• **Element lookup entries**
start

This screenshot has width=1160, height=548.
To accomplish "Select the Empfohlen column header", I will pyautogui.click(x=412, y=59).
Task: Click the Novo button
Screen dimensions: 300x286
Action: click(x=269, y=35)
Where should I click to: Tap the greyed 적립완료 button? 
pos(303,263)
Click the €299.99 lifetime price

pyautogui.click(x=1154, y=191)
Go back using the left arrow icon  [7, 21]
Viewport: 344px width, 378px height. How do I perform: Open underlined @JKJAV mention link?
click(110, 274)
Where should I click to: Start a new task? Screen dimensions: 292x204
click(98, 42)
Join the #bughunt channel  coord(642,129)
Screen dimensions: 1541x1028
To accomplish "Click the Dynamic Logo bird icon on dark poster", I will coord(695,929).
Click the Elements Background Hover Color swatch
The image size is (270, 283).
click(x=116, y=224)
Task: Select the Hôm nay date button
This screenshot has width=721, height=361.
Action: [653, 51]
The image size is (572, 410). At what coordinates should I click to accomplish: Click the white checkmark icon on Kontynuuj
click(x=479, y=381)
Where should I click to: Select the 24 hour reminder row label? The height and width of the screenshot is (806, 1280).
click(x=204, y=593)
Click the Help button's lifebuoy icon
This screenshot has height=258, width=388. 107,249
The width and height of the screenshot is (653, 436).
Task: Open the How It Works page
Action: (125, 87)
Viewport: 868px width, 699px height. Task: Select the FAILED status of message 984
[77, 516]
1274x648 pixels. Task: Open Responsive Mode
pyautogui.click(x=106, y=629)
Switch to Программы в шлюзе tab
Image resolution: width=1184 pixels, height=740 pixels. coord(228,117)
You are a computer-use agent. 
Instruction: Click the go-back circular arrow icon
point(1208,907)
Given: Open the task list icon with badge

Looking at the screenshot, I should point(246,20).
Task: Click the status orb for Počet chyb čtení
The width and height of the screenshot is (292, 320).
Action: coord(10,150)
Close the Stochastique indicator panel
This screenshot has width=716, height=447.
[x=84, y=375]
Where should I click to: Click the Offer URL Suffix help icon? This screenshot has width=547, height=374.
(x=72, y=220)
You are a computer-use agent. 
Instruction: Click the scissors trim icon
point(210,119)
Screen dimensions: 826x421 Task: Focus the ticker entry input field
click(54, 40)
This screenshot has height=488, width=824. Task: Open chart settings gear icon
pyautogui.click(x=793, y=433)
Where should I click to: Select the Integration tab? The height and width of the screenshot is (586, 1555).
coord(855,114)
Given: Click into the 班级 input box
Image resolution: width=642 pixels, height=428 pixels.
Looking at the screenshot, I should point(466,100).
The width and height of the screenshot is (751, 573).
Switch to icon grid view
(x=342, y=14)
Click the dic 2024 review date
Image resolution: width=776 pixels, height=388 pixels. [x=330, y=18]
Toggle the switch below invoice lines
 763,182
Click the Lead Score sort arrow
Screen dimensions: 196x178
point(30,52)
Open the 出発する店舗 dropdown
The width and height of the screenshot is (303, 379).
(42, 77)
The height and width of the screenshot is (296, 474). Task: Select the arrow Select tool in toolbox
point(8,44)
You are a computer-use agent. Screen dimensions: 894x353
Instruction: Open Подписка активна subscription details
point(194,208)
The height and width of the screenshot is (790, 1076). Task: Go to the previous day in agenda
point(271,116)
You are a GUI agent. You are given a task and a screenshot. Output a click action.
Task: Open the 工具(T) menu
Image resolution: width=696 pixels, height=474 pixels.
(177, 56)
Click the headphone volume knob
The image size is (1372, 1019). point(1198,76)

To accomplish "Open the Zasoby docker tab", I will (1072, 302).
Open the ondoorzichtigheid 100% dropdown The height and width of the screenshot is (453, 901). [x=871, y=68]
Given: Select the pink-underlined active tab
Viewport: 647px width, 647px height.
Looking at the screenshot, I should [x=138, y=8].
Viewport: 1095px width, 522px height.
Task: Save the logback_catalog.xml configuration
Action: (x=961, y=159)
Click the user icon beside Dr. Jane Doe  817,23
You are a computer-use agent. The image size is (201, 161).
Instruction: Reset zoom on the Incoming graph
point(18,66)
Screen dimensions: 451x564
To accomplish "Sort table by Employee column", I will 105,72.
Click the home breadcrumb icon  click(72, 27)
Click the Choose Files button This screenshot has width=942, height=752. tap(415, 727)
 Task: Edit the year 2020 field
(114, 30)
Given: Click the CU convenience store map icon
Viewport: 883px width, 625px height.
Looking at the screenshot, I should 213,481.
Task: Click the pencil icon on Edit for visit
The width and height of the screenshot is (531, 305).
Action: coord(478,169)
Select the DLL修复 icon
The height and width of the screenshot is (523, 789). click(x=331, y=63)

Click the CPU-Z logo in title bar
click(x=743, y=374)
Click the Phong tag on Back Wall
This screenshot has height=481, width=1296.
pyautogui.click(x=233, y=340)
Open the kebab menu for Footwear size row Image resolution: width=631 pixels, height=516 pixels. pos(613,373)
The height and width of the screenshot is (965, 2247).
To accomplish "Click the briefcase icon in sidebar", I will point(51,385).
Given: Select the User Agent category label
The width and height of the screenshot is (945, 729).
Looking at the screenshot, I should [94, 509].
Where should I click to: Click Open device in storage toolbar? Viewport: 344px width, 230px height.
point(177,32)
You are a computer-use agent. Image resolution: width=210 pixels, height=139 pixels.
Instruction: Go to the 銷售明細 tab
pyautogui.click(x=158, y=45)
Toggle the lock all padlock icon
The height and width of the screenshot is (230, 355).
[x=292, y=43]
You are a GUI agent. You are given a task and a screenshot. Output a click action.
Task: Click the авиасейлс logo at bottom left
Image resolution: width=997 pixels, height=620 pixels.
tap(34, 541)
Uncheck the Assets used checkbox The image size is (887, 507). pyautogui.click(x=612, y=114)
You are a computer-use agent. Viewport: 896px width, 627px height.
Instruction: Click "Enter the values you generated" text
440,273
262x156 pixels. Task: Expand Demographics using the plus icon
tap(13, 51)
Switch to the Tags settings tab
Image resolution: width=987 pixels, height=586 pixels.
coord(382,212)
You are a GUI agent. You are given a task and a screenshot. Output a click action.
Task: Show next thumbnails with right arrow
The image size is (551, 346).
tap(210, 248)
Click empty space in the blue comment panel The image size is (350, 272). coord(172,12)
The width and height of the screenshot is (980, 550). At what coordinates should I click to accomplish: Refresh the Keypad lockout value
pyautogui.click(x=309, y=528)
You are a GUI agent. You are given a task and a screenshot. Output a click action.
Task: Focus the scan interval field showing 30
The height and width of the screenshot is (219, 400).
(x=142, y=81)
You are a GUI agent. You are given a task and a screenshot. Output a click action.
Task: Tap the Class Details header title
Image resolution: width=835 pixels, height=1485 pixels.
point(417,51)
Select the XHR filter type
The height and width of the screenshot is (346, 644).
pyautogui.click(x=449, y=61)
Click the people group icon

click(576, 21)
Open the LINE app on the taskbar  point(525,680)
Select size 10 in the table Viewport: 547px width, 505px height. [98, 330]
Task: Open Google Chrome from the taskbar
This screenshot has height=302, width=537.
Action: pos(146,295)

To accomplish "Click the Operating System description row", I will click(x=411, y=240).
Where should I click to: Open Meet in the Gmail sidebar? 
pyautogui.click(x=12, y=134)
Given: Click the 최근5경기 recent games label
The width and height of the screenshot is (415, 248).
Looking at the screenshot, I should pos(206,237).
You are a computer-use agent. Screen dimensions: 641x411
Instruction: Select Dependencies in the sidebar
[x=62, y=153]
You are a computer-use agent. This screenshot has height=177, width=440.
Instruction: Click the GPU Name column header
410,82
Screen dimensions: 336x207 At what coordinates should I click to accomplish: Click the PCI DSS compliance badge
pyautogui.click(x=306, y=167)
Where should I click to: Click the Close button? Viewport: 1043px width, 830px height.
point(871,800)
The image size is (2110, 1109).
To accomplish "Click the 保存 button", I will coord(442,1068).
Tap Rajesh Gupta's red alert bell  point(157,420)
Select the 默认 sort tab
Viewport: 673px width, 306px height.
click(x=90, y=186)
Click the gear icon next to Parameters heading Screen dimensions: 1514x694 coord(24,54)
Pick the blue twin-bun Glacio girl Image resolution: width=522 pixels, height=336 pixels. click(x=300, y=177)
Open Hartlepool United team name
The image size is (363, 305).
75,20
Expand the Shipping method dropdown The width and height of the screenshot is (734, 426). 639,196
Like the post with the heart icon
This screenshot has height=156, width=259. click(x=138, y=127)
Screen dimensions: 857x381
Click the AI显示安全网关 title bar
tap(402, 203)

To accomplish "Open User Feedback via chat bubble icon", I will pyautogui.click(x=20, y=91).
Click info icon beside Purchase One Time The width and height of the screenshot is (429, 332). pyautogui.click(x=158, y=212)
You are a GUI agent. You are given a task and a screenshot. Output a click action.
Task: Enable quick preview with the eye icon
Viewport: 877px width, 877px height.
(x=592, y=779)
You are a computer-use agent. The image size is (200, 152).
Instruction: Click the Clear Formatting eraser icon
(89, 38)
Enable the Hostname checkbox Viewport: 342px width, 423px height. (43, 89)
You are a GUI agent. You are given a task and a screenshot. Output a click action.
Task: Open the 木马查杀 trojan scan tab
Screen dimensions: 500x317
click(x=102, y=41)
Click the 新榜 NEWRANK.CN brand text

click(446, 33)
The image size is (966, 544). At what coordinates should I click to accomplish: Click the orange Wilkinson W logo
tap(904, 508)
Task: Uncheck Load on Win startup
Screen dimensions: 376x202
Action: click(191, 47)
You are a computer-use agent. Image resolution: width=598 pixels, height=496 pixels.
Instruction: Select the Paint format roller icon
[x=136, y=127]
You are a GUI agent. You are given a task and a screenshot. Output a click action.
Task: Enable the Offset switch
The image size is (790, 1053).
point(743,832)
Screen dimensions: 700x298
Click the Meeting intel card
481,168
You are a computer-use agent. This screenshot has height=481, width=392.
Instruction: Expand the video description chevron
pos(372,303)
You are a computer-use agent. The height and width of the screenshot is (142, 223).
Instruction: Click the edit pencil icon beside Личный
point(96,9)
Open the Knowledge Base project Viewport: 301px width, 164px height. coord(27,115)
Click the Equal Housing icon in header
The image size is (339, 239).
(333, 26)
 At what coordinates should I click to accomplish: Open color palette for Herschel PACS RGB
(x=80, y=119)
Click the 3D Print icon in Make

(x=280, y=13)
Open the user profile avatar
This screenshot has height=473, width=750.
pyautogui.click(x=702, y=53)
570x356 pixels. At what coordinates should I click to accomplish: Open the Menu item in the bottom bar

end

• **SHORT EXERCISE**
Copy out the lines of the entries word for word, starting at the line that contains "Where should I click to: Tap" and ending at the line that contains "Action: [653, 51]".

• **TASK RESPONSE**
Where should I click to: Tap the greyed 적립완료 button? 
pos(303,263)
Click the €299.99 lifetime price

pyautogui.click(x=1154, y=191)
Go back using the left arrow icon  [7, 21]
Viewport: 344px width, 378px height. How do I perform: Open underlined @JKJAV mention link?
click(110, 274)
Where should I click to: Start a new task? Screen dimensions: 292x204
click(98, 42)
Join the #bughunt channel  coord(642,129)
Screen dimensions: 1541x1028
To accomplish "Click the Dynamic Logo bird icon on dark poster", I will coord(695,929).
Click the Elements Background Hover Color swatch
The image size is (270, 283).
click(x=116, y=224)
Task: Select the Hôm nay date button
This screenshot has width=721, height=361.
Action: [653, 51]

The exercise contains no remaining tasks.